Lot of people in this world is hungry because some people misuse and waste the worlds abundantly available food resources. The first and an obvious solution to the problem therefore is to stop this, and to distribute them among the starving population.
World production of grain alone is over 1.5 billion tons, enough to sustain the entire world population with two pounds a day. This grain combined the current production of other foods such as meat, fruits, vegetables, and nuts is enough to provide each adult and child on earth 3000 calories a day. Sadly much of these produce is wasted each year. In the US and Europe alone, farmers burn large amounts of excess crops and kill animals to raise the price of the produce, while it would have been a lot cheaper to sell the produce in cheaper price and make profit in quantities.

Food exploitation due to corruption is another major cause of hunger, especially in the developing countries. Around three-quarters of the developing countries that report child malnutrition are busy exporting food to the developed countries. For example, during the much-publicized famine in the1980s, Ethiopia was exporting green beans to Europe. In the year 1999, the Indian government had 10 million tons of surplus food grains, which increased to 60 million by the year 2000. Most of the produce was left in the granaries to rot in the hope of being exported. It also stopped buying grain from its own farmers, leaving them destitute. The farmers, who had gone into debt to purchase expensive chemical fertilizers and pesticides on the advice of the government, were now forced to burn their crops in their fields. The wasted food would have been enough to feed entire starving population of India, which is about a third of 830 million worldwide.

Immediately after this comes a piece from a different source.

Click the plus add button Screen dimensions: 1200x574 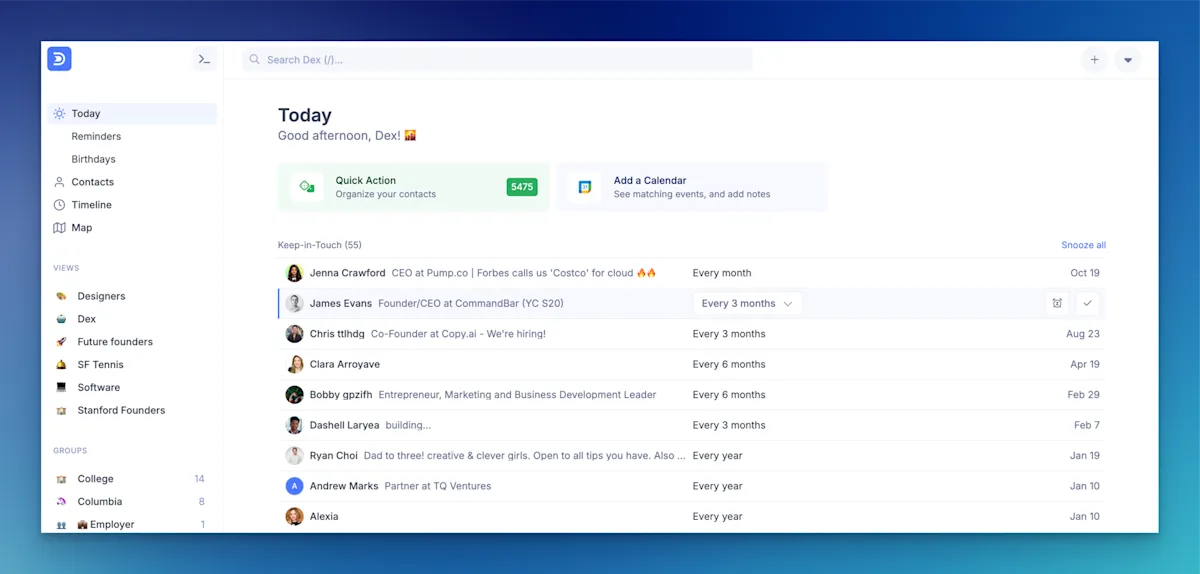pos(1094,60)
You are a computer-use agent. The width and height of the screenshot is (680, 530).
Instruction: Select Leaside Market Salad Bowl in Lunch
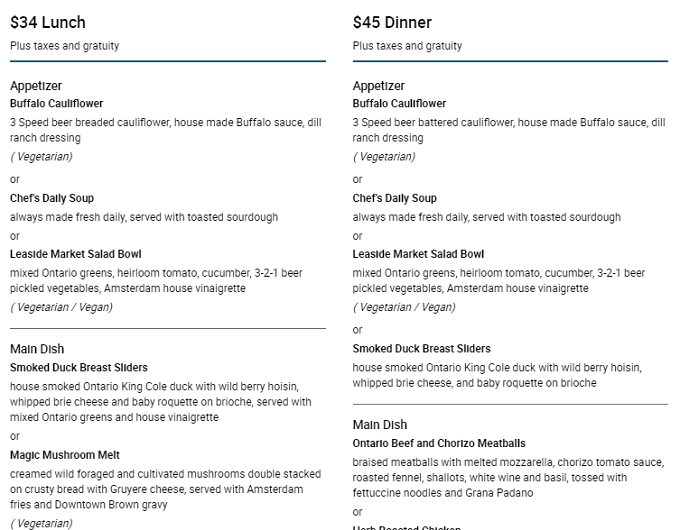click(x=76, y=254)
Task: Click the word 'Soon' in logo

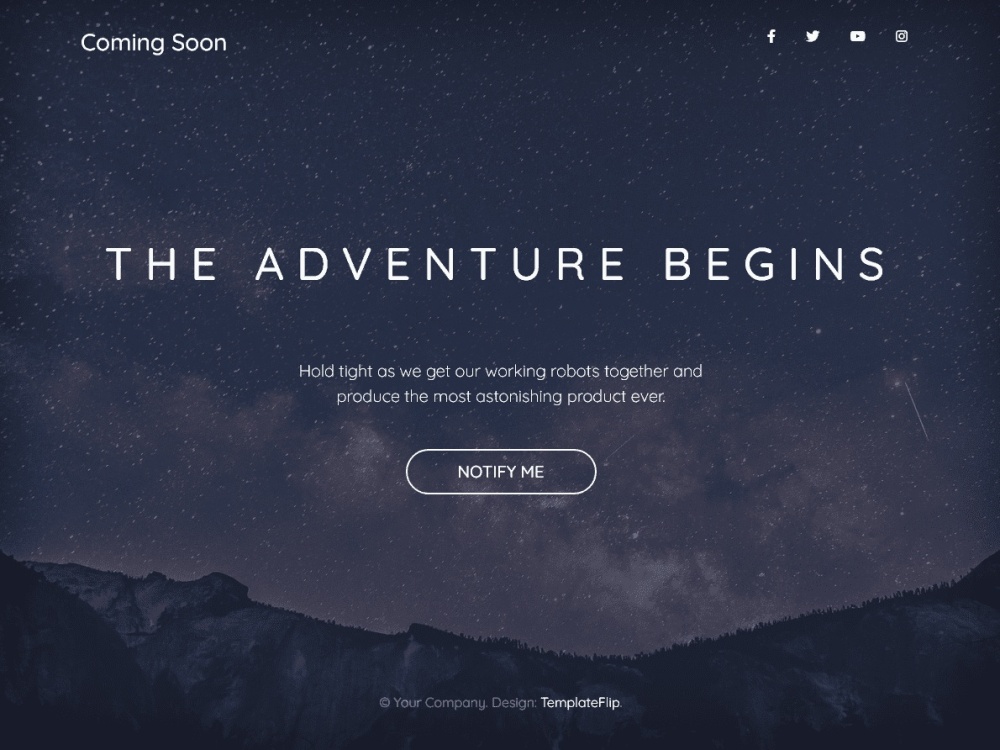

Other causes of hunger, such as poverty and over population, can be solved to some extent through education. This can be provided through opening institutions and conducting training programs in various remote regions. As majority of hungry people around the world have little or no education, this would allow them to have better job opportunities. This will also provide them with better understanding of the politics and conditions surrounding them. Through educating women about birth control methods and benefits of family planning, over population can be controlled. Education can also enable farmers to learn better farming techniques and about food conservation. Most organizations such as Save The Children, Feed The Children etc, focus on small-scale projects directed toward the third world countries. What we need is large-scale projects focusing on the global figure of starvation. We need better policies to facilitate food and fresh drinking water to starving people. Finally, we need development of small and large industries especially in remote areas, where people are unemployed.
Hunger touches each one of us because we, the taxpayers, are helping to aid it. Not only does it touch our pockets, but also it touches our conscious. How can anyone look at a starving child and not think about the food that they waste day in and day out. How can we stand by and watch people that go to work everyday like us, and probably work harder, cannot afford to feed their families. It is unfair that we live in a world where food is thrown out in the garbage rather than used to save the life of a child.